We take it as our responsibility to experiment with the intention of pushing the culture forward in whatever capacity we can, while at the same time not alienating the audience with anything too outlandish or something that doesn’t make sense for us to do. Awareness of context is key.
We operate on a strict policy of “ ‘lack of appreciation’ is never the fault of the audience”.
KS: What role do you see music playing in bringing people together and promoting unity in Pakistan?
H&R: We feel that the strength (in terms of influence) of any place’s culture is its soft power and can have very real economic and sociological implications for it. Just look at South Korea as an example.
The K-Pop scene has propelled Korea to new heights all over the world, while locally, the people enjoy a large group of artists they can call their very own and whose work they can all recognise as a sort of “shared cultural language” and unite under. India is another example in this regard — everyone is fully aware of how large India’s cultural export is.
Music/culture can be a very powerful force that unites everyone. No matter the ongoing politics of the subcontinent, most still grew up and fondly remember Kal Ho Naa Ho, most still listened to Atif Aslam in their college years, most still vibed to Nazia Hasan in Disco clubs. It’s hard to contain the power of something when it has the potential to directly hit people’s hearts.
KS: Finally, what message would you like to share with your fans and listeners, both in India and around the world?
H&R: We hope you find in our work your peace, your strength, and most importantly, a glimpse of your own light.

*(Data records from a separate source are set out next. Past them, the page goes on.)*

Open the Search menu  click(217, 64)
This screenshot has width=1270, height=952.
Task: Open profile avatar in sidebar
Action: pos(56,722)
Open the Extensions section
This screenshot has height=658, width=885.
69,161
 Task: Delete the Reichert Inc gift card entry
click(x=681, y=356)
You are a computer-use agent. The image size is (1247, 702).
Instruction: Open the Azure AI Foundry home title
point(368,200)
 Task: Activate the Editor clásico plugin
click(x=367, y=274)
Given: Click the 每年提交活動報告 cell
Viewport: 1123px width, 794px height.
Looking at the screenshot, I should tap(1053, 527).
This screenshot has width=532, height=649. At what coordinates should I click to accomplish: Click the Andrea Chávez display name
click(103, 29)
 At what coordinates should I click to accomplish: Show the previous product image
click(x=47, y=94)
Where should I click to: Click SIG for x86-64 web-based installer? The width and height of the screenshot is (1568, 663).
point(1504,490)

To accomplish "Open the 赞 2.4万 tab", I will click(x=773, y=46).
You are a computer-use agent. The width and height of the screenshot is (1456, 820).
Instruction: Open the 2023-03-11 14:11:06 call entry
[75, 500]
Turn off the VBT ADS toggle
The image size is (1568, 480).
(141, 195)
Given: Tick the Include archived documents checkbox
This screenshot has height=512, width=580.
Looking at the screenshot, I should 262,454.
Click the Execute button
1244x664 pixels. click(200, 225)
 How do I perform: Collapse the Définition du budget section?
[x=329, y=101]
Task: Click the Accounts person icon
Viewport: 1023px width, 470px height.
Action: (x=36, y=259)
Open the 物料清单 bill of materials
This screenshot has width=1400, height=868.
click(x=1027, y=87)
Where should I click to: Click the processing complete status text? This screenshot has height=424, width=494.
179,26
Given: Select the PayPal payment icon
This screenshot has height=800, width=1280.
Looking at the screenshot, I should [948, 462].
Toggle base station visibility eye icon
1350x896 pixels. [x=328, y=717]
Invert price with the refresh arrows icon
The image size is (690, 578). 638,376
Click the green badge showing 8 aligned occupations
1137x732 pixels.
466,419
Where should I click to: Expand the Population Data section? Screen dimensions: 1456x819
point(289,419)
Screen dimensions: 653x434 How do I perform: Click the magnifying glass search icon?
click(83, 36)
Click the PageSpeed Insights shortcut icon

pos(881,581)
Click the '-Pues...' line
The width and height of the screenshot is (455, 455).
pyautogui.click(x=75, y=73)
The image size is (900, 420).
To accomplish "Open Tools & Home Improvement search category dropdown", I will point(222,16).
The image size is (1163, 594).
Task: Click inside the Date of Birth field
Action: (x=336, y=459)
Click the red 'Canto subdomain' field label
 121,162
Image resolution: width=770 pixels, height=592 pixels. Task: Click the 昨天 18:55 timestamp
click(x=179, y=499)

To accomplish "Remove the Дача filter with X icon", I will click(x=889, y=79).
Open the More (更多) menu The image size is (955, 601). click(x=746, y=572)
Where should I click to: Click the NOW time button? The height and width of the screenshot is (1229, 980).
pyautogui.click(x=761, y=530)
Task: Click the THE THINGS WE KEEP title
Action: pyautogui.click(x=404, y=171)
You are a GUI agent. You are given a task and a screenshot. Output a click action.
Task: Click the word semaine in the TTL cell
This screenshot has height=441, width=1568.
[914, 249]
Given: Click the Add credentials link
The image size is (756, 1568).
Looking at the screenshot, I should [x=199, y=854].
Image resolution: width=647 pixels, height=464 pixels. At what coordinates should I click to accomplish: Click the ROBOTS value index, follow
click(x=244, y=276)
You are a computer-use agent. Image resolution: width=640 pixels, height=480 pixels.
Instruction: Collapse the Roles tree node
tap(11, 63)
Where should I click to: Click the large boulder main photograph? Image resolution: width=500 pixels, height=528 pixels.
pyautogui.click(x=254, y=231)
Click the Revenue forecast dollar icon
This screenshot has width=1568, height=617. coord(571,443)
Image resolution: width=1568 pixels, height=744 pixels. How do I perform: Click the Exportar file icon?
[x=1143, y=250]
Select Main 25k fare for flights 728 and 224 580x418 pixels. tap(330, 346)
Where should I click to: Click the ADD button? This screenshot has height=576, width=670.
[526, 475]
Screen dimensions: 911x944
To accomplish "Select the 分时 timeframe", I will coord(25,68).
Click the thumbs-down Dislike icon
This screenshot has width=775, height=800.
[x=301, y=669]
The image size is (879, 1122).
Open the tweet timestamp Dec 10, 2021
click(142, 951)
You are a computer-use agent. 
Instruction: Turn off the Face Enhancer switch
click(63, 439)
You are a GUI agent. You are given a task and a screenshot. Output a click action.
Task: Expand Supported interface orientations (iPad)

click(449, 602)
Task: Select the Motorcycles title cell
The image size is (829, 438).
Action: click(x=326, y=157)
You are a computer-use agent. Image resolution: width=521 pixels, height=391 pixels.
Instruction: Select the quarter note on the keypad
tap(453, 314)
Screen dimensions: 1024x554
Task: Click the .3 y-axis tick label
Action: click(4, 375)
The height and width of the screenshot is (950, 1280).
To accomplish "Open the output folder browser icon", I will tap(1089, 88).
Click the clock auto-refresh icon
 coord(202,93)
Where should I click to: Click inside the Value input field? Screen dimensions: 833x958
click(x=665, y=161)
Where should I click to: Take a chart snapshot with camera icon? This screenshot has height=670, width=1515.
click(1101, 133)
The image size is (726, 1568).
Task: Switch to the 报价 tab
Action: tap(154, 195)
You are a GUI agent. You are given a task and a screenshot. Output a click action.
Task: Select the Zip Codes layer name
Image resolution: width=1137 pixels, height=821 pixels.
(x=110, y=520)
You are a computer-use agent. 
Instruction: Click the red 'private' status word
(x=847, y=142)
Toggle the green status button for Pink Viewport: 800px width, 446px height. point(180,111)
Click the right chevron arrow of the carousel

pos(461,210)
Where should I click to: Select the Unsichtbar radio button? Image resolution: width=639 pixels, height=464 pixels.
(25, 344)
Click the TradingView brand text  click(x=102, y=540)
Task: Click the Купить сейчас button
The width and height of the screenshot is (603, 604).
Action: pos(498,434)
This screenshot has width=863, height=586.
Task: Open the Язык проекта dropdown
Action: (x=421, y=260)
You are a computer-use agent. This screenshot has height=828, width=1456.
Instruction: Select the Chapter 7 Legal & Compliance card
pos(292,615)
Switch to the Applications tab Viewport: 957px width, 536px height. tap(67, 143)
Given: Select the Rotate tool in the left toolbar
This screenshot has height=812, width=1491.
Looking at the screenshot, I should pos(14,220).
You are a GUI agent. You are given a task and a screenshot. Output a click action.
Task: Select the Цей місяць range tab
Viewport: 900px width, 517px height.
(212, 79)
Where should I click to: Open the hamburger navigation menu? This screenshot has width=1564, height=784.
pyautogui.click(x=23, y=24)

We love you, you mean the world to us.
KS: Your latest collaboration with Shae Gill, “Sukoon,” has been a huge hit with audiences in both Pakistan and India. Can you tell us a bit about how the song came together and what it was like working with Shae Gill? Did you face any particular challenges while creating the song? And how does it feel to see it resonating with listeners on both sides of the border?
H&R: Well, once we had completed the demo for the song and sent it to Shae she loved it from the get go and immediately agreed to join us for the song. We were so relieved to hear that because we strongly felt that part in Sukoon needed Shae’s voice, thankfully she also agreed!
Then came the recording session and my God that session was the smoothest one we had ever had. Shae was just a natural. In a few minutes we were done with all the layers we needed from her and just like that the recordings were complete. Not only is she a great vocalist but also a super pleasant person to work with in the studio.
Once the song got out, it started to spread like wildfire which was just unprecedented. We had faith in the song and thought it would do good numbers but we never thought it would do so that quickly! Right now the song is a national hit in Pakistan and also has a great number of listeners in India. It feels absolutely surreal to know this and makes us feel nothing but gratitude.
Its an important milestone in our trajectory as artists and has laid the foundation for our next album.
KS: We’ve heard that Roshaan has a particular fondness for paan. Can you tell us a bit about that? What is it that you enjoy about paan, and do you have any particular favorite varieties or preparations? And do you think your love for paan has influenced your music in any way?
H&R: Hahahahahaha. The Paan schtick was just for show, we just thought it would be funny haha. I don’t really eat paans in real life, maybe an occasional meetha paan once in a while ??? But nothing that can earn me the title of a “Paan connoisseur”.
Thank you for your time. It was nice talking to you. Adios! Drink Kehwa and Be Happy!
This was Krishna Saproo in conversation with Hasaan and Roshaan.